Now there were three major things happening at the time of this impulsiveness:
(1) I missed a trip to Hong Kong with J & M because I was sick, leaving me at home pondering upon the tragedy that my life is, while my healthy friends carried on the dream that we happened to have saved up and planned for for so long (fine, Joni did most of the planning, but still);
(2) I was tested positive for a disease that has made the whole world tremble with fear at the sound of its name (say it with me, H1N1); which resulted to a self-imprisonment, or what they aptly call as “self-quarantine”. It kept me as far away from human beings as possible where no one could get infected — again leaving me with a lot of time to think about everything that I’ve always wanted that is not happening and everything that’s happening that I’ve never hoped for or imagined;
and (3) I quit from project 365, exactly two months after I started it. (I did what?) I know, I know, it’s just some silly flickr project and who cares anyway.
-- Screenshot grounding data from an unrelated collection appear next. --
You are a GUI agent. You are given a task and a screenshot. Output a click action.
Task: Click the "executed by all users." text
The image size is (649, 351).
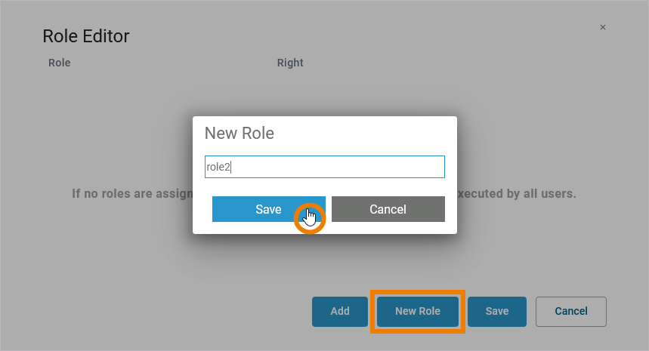517,193
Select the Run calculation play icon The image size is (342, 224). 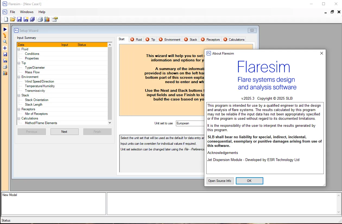pos(5,29)
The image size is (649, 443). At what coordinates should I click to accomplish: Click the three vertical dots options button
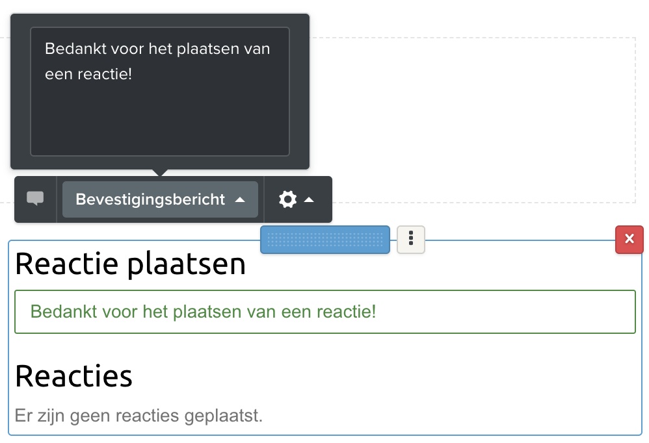[411, 239]
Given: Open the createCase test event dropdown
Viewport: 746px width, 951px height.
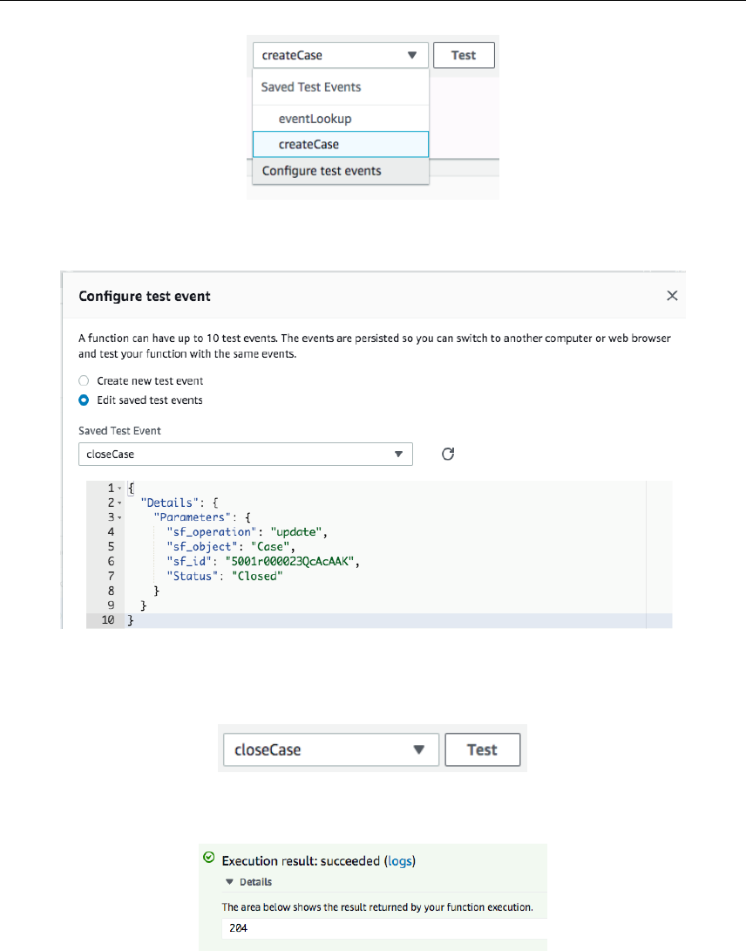Looking at the screenshot, I should (x=341, y=55).
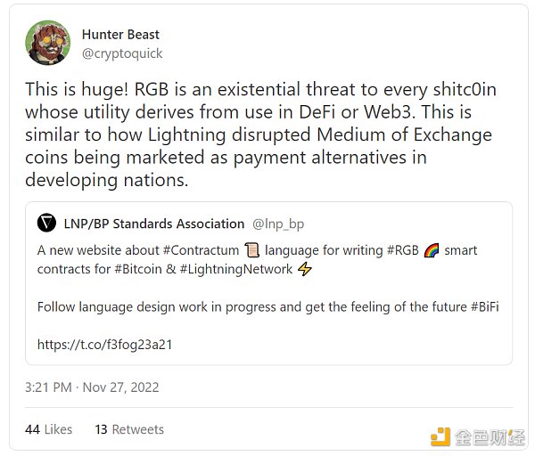View the 44 Likes list
The height and width of the screenshot is (456, 535).
pos(48,429)
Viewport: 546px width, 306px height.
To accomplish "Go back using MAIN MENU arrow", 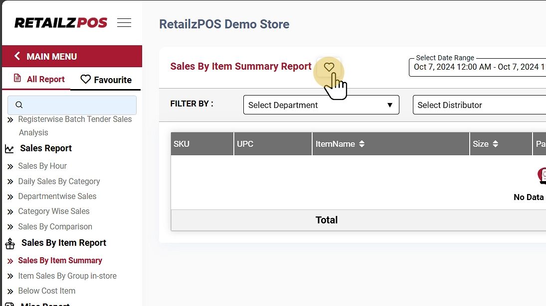I will pos(17,56).
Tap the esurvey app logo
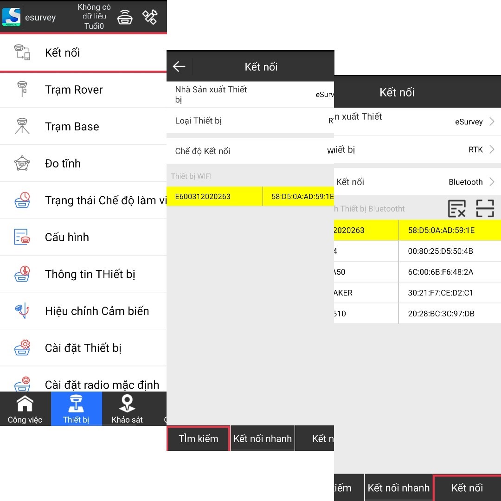Screen dimensions: 501x501 click(12, 17)
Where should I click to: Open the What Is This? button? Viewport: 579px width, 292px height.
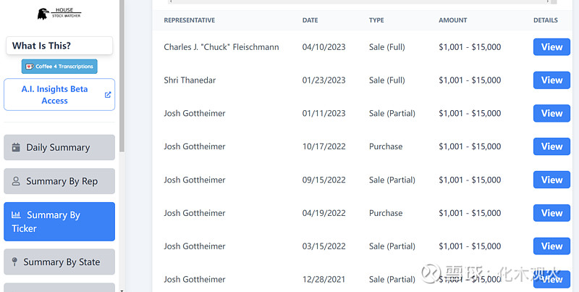[59, 46]
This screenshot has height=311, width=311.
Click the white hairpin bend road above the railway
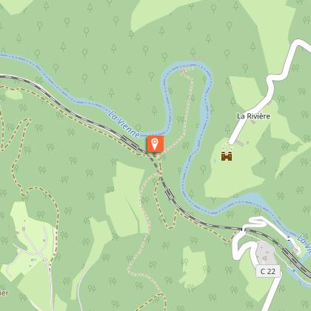(258, 221)
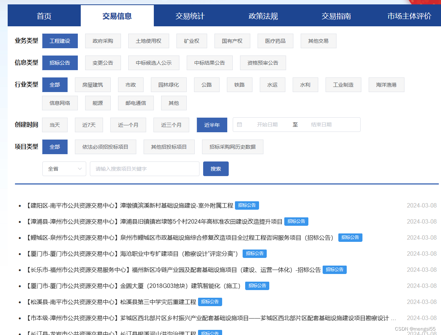Open the 全省 region dropdown
Image resolution: width=441 pixels, height=335 pixels.
pos(64,168)
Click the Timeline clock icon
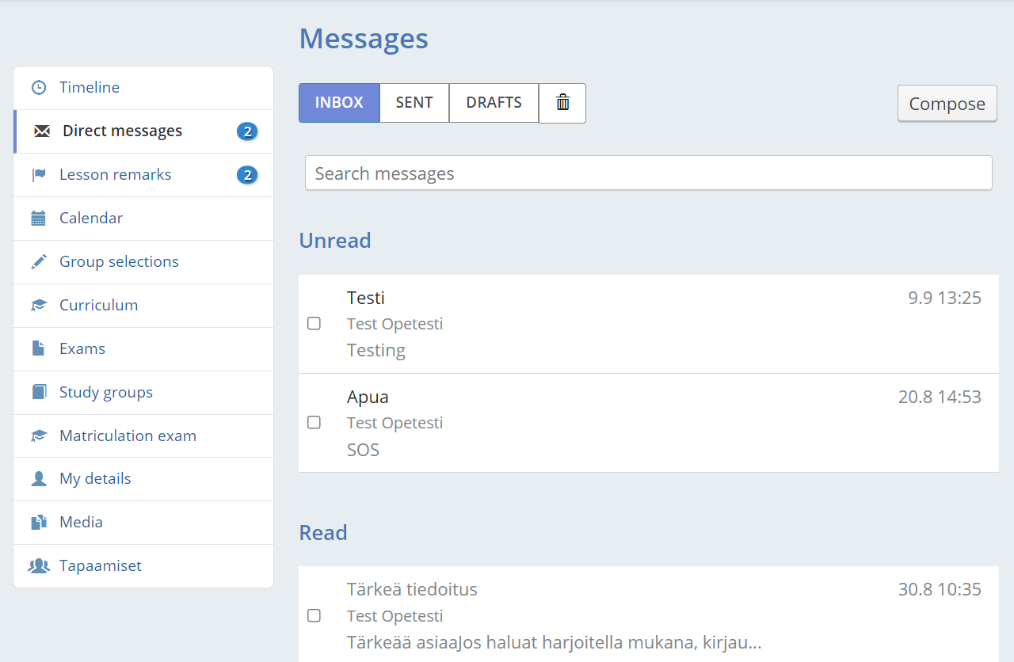 38,88
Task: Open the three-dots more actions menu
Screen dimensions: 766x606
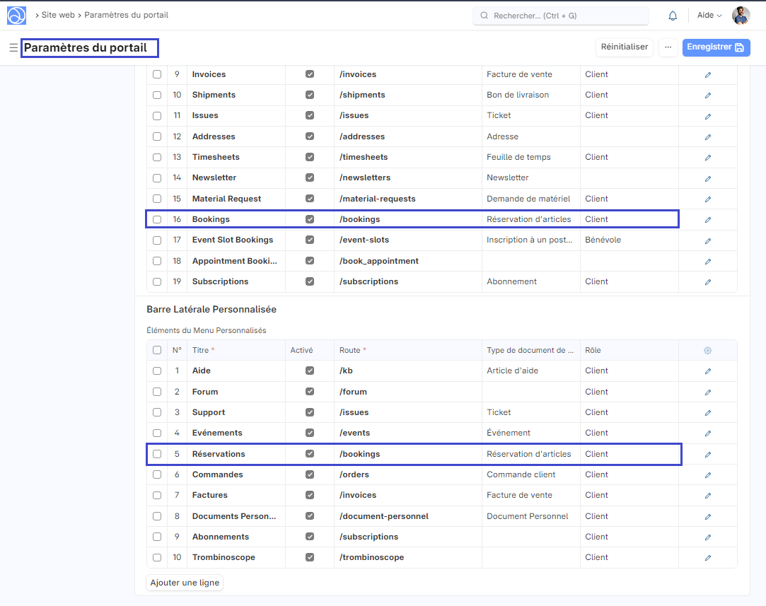Action: coord(667,47)
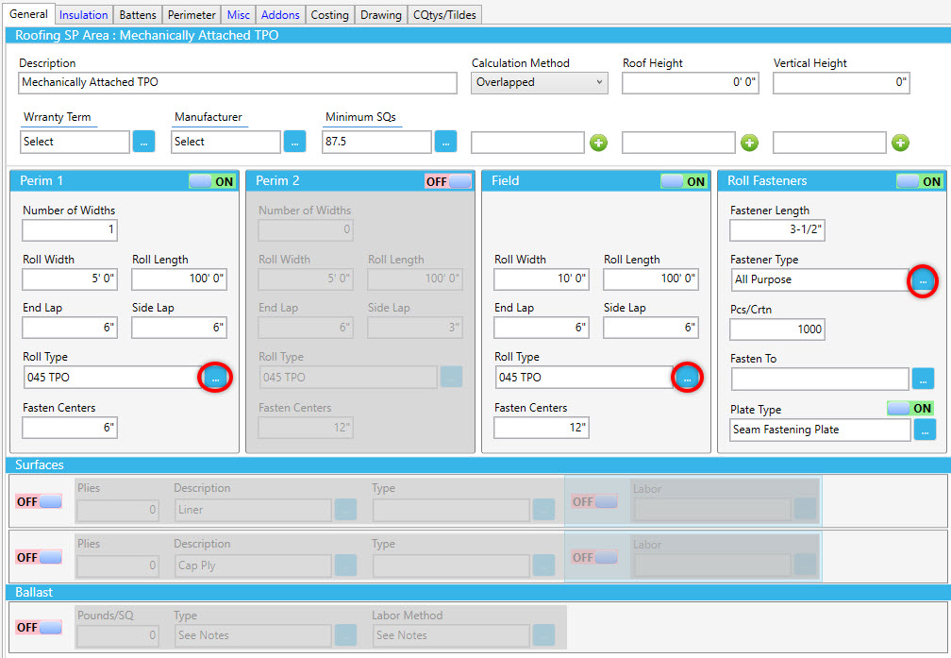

The only reason I’m listing this one as an important event is the fact that it says a lot about my inability to stay focused and carry on a goal to completion. I feel like such a failure.
So just imagine all the frustrations that lead me to buy a domain, set up a new wordpress blog, modify a template to my liking, and type a handful about why I’m making such move.
Needless to say, I don’t want to be Guitarchic anymore. Oddly, Guitarchic is someone I never was and will never become anyway. I’ve had that domain since February 2007, not really a long time come to think of it, and now, guitarchic has to go. I’ll have to deal with my twitter and flickr handles another time.
Oh and don’t even make me start explaining why I chose this domain name. Quite frankly, I was choosing from a list of annoying, overly cheesy, teenybopper-sounding domain names, along the lines of pastelsky, chasingrainbows, and heartshaped. Ones that remind you of those days when the internet was young, and innocent, and carefree. Days when bloggers have blurtys and livejournals and guestbooks and pretty pastel-colored layouts along with their cheesy-sounding domain names.
My first ever blog’s URL happened to be riz.daydreemz.com, did I ever mention that? It was the Year 2001, and I tell you, that site was a magical place, at least to my seventeen-year-old self. It was a place where I didn’t care what people thought, and expressing myself was the most important thing.
I’m obviously relieving those years, so please, allow me.
Three months ago when I told my then-boss that I was going to resign, he asked me why, and I told him, “it’s time to chase my dreams“. To which he replied, “Okay, I’m not about to get in the way of chasing dreams, but give me a month.”
So yeah, maybe I blame my former boss for this domain name too.
Hello, world. Yes, it’s Riz. And this is my new blog.